J’ai tendance à faire attention à ce point précis car il est pour moi représentatif de l’ambition et de l’amour des réalisateurs pour leur propre série et Battlestar Galactica est probablement (avec hero corp) l’une des séries ou cet amour transpire de partout ! Les maquettes des vaisseaux sont incroyablement détaillés et on voit le passage du temps, les réparations faites avec les moyens du bord et en même temps qu’il y’a eu une époque où ils ont fait la fierté de toute une planète. Les effets spéciaux sont toujours placés avec un minimum de grossièreté et utilisés uniquement lorsque absolument indispensable et jamais juste pour des questions de cosmétique. A nouveau les acteurs sont réellement habités par leurs personnages et incarnent avec un talent égal les moments de gloire et les moments de profonde humiliation. La musique aussi fait l’objet d’une admirable dédication et mélange les styles et les influences pour offrir quelque chose de cosmopolite qui cherche à donner quelque chose d’à la fois futuristique et à la fois qui remonte aux traditions des différents peuples qui vivent cette odyssée. La mythologie elle-même est consistante au travers des saisons, des séries et des spin offs qui viennent toujours étoffer et développer un univers particulièrement riche et intéressant.

 

Bon après faut avouer que…

Mon amour pour cet univers mature lui-même ne pourrait m’autoriser à passer outre certains problèmes objectifs de la série. J’en parlais avec un ami récemment et il me disait à quel point il avait du mal à rentrer dans la série et c’est vrai qu’après m’être largement foutu de lui je me suis souvenu de la difficulté des premiers épisodes et de la série en général qui est réellement âpre et particulièrement difficile d’accès justement à cause de ses qualités.
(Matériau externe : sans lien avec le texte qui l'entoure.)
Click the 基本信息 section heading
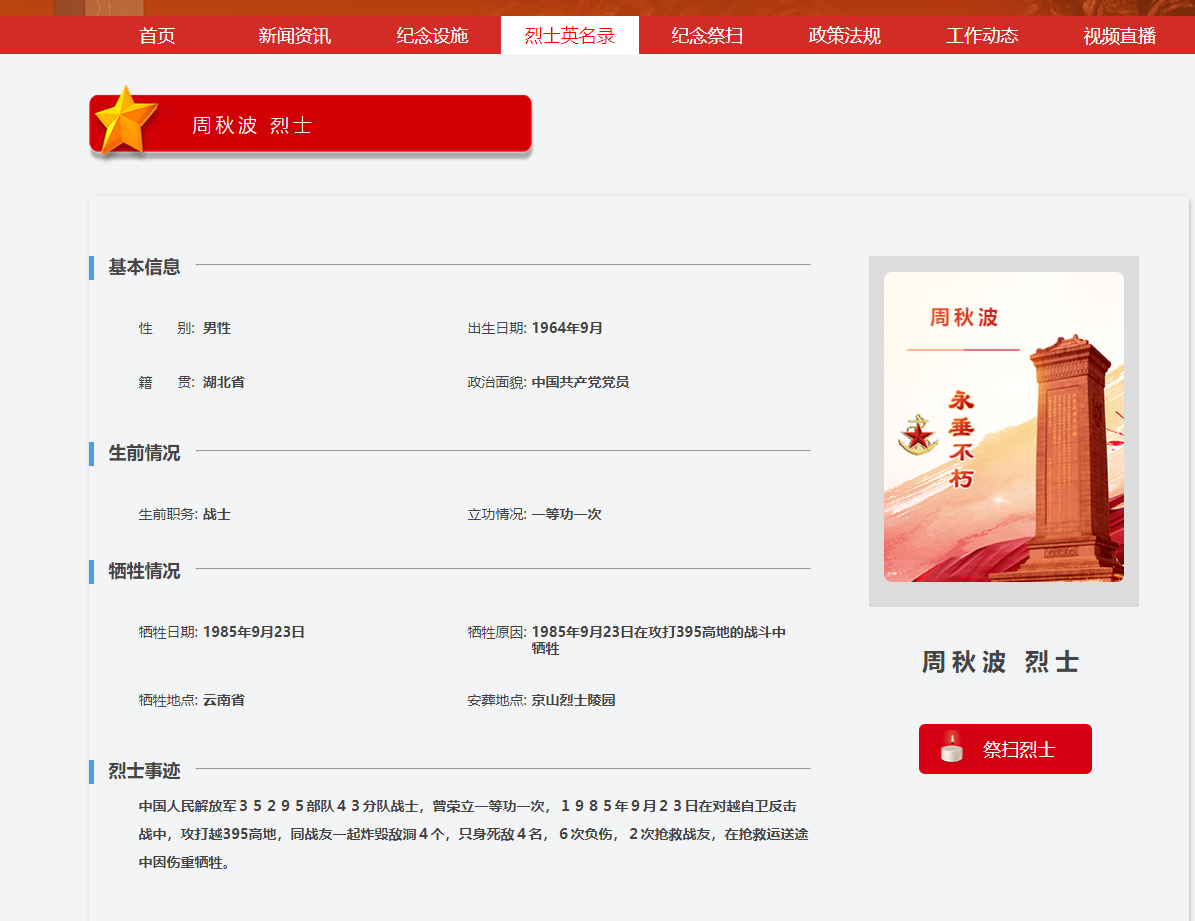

En abordant l’univers Battlestar, peu importe de quel coin on l’attaque on se retrouve confronté à plus de 50 ans de développement de l’univers et cela signifie que pour bien comprendre les tenants et aboutissants on va devoir se tarter du travail à la maison, de la lecture de blogs, des vidéos, des making-of et ainsi de suite. Pour ceux qui connaissent c’est un peu le même délire que quand on décide de commencer Doctor Who. Le second gros reproche de la série et en général de la narration dans la franchise c’est son manque de rythme qui, bien que participant énormément à la narration ainsi qu’à l’ambiance, rendent parfois une saison longuette et parfois même franchement chiante. Après il serait dommage de se priver de la profondeur de ces épisodes en apparence inutile et longuets dans le sens où c’est ces épisodes qui distillent l’essence et l’âme de l’univers et que c’est aussi ça l’ADN de la science-fiction (regardez 2001 a space odyssey et vous verrez). J’ai aussi envie de défendre ce style de narration car il va à contre-courant de l’action inutile et parfois débile balancé à tout va dans de trop nombreuses productions où l’action n’a pas sa place.

 

So say we all

Evidement qu’il faut se ruer sur la série pour les 20’000 raisons évoquées plus tôt, c’est une série culte, pilier et berceau de la science-fiction ! C’est le pont entre la SF moderne et classique et elle continuera d’exister encore indéfiniment dans le cœur des fans et je suis prêt à parier que dans 30 ans non seulement on en reparlera mais même on la remakera. La question n’est pas de savoir si il faut la regarder ou pas mais bien d’avantage quand la regarder : c’est une série réellement chronophage qui perd sa saveur quand consommée à outrance : vous ne sifflez pas un bon vin comme un clochard descend son pif non oula non ! Vous la respirez, la laissez décanter avant de la reprendre, appréciez sa robe et l’art qui a permis au raisin brut de devenir aussi magique, vous le respirez et ensuite le faites tourner pour découvrir chaque arome, chaque note, chaque nuance et là seulement là on peut dire qu’on sait profiter des bonnes choses. Si vous voulez juste du rouge regardez ce que vous voulez mais pas Battlestar ! Prévoyez du temps, renseignez-vous sur l’univers et prenez le temps d’aimer les personnages, vraiment vous m’en remercierez.